→ WORK INSTRUCTIONS
Skip the pictures, and retype the data below in full, exactly.

→ DATA EXTRACTS
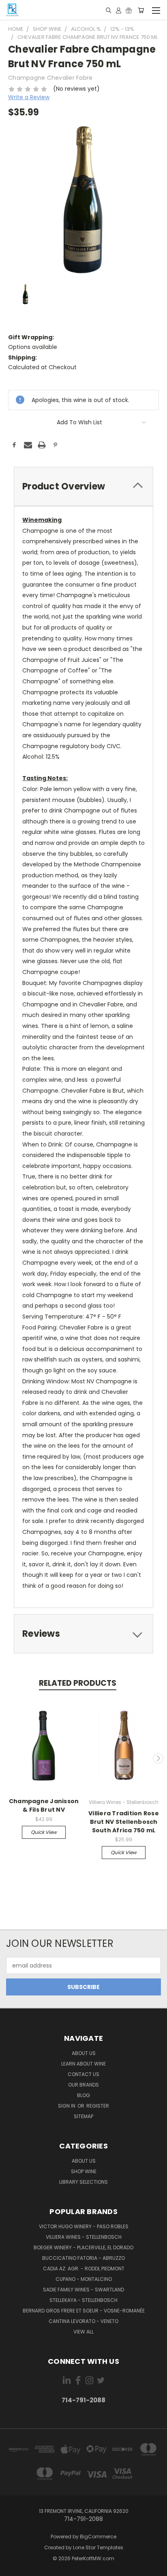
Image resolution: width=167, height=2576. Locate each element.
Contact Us (83, 2074)
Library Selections (83, 2181)
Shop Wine (83, 2171)
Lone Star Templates (98, 2547)
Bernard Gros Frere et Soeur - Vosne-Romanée (84, 2310)
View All (83, 2331)
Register (97, 2105)
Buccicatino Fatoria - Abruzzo (83, 2258)
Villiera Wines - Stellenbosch (84, 2237)
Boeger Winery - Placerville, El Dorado (83, 2247)
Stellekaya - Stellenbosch (83, 2300)
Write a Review (28, 97)
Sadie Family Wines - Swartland (83, 2289)
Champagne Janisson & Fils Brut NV (44, 1805)
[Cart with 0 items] (141, 10)
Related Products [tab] (77, 1683)
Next (158, 1758)
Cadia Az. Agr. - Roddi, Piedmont (83, 2268)
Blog (83, 2095)
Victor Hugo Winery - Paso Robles (83, 2226)
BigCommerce (98, 2536)
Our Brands (83, 2084)
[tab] (83, 486)
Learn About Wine (83, 2063)
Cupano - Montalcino (84, 2279)
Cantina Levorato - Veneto (83, 2321)
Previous (9, 1758)
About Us (84, 2053)
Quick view (44, 1832)
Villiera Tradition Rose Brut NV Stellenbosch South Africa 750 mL (123, 1821)
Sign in (67, 2105)
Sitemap (83, 2116)
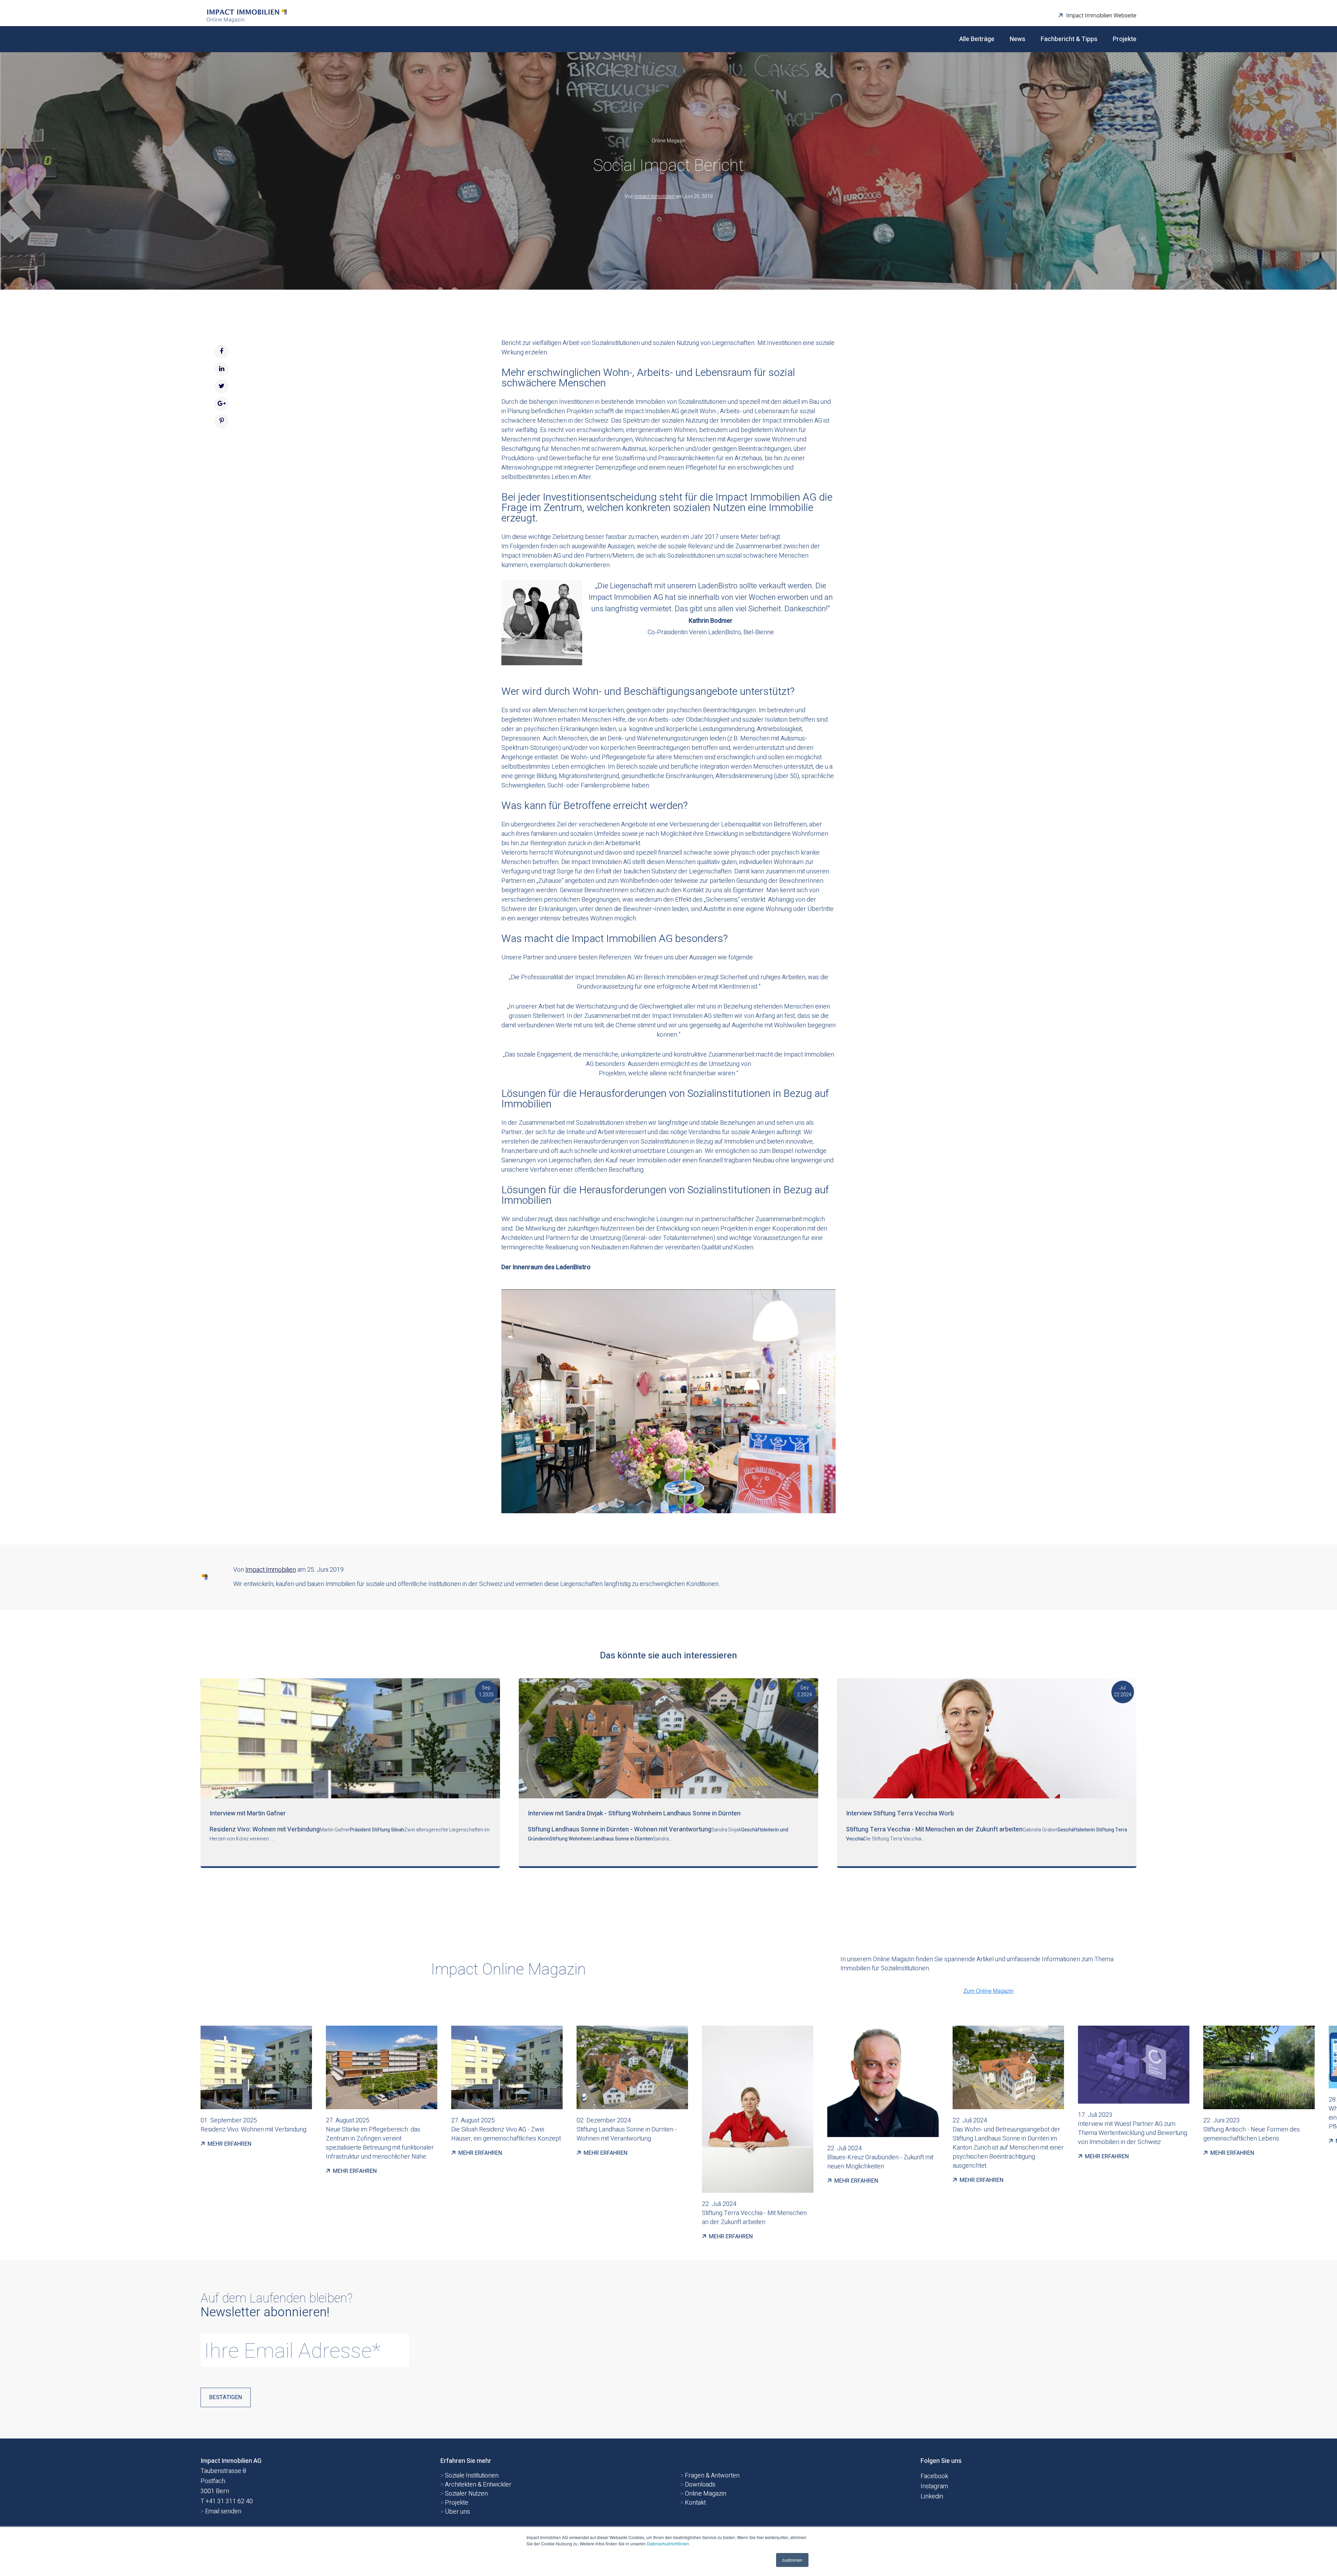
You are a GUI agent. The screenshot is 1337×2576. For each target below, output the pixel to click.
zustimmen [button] (792, 2560)
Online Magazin (669, 141)
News (1017, 39)
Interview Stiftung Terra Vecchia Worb (900, 1813)
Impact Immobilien (655, 196)
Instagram (934, 2486)
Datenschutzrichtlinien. (668, 2543)
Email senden (221, 2511)
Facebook (934, 2476)
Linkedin (932, 2496)
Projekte (1124, 39)
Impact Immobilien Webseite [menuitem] (1101, 15)
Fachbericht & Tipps (1069, 39)
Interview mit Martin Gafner (248, 1813)
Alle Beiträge (976, 39)
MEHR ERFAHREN (228, 2144)
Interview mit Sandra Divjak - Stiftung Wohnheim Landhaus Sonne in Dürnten (634, 1813)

→ RESULT BELOW
Image resolution: width=167, height=2576. Locate each element.
Contact Us (83, 2074)
Library Selections (83, 2181)
Shop Wine (83, 2171)
Lone Star Templates (98, 2547)
Bernard Gros Frere et Soeur - Vosne-Romanée (84, 2310)
View All (83, 2331)
Register (97, 2105)
Buccicatino Fatoria - Abruzzo (83, 2258)
Villiera Wines - Stellenbosch (84, 2237)
Boeger Winery - Placerville, El Dorado (83, 2247)
Stellekaya - Stellenbosch (83, 2300)
Write a Review (28, 97)
Sadie Family Wines - Swartland (83, 2289)
Champagne Janisson & Fils Brut NV (44, 1805)
[Cart with 0 items] (141, 10)
Related Products [tab] (77, 1683)
Next (158, 1758)
Cadia Az. Agr. - Roddi, Piedmont (83, 2268)
Blog (83, 2095)
Victor Hugo Winery - Paso Robles (83, 2226)
BigCommerce (98, 2536)
Our Brands (83, 2084)
[tab] (83, 486)
Learn About Wine (83, 2063)
Cupano - Montalcino (84, 2279)
Cantina Levorato - Veneto (83, 2321)
Previous (9, 1758)
About Us (84, 2053)
Quick view (44, 1832)
Villiera Tradition Rose Brut NV Stellenbosch South Africa 750 mL (123, 1821)
Sign in (67, 2105)
Sitemap (83, 2116)
You are a GUI agent. The screenshot is 1337×2576. For each target below, output the pixel to click.
zustimmen [button] (792, 2560)
Online Magazin (669, 141)
News (1017, 39)
Interview Stiftung Terra Vecchia Worb (900, 1813)
Impact Immobilien (655, 196)
Instagram (934, 2486)
Datenschutzrichtlinien. (668, 2543)
Email senden (221, 2511)
Facebook (934, 2476)
Linkedin (932, 2496)
Projekte (1124, 39)
Impact Immobilien Webseite [menuitem] (1101, 15)
Fachbericht & Tipps (1069, 39)
Interview mit Martin Gafner (248, 1813)
Alle Beiträge (976, 39)
MEHR ERFAHREN (228, 2144)
Interview mit Sandra Divjak - Stiftung Wohnheim Landhaus Sonne in Dürnten (634, 1813)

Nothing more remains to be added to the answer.